Source information:
---*---

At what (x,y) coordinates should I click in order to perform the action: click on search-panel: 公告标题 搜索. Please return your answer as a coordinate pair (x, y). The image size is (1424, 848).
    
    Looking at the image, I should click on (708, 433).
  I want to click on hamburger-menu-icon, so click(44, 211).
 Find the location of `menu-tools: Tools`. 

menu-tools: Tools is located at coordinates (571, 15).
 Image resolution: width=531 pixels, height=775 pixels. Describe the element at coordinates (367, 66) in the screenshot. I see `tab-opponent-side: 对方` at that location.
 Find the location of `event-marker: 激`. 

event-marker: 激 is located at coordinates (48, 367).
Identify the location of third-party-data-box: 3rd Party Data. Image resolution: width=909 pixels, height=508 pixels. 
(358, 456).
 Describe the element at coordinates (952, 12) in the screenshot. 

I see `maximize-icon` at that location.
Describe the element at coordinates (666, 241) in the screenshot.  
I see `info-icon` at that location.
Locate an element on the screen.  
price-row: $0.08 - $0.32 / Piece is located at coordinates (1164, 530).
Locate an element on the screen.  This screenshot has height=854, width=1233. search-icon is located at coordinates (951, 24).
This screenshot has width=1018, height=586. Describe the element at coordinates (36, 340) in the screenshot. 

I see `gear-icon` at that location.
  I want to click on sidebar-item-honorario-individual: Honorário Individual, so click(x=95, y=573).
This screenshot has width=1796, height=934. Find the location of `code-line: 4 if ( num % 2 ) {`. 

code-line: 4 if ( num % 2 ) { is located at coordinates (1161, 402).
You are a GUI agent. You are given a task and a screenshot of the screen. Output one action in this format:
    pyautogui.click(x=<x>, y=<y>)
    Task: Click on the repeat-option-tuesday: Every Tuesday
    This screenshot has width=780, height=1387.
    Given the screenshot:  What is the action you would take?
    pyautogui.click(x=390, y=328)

---*---

Your assignment: State how many lines of the data contain the word "Describe", matching case. Give only the number.

Solution: 4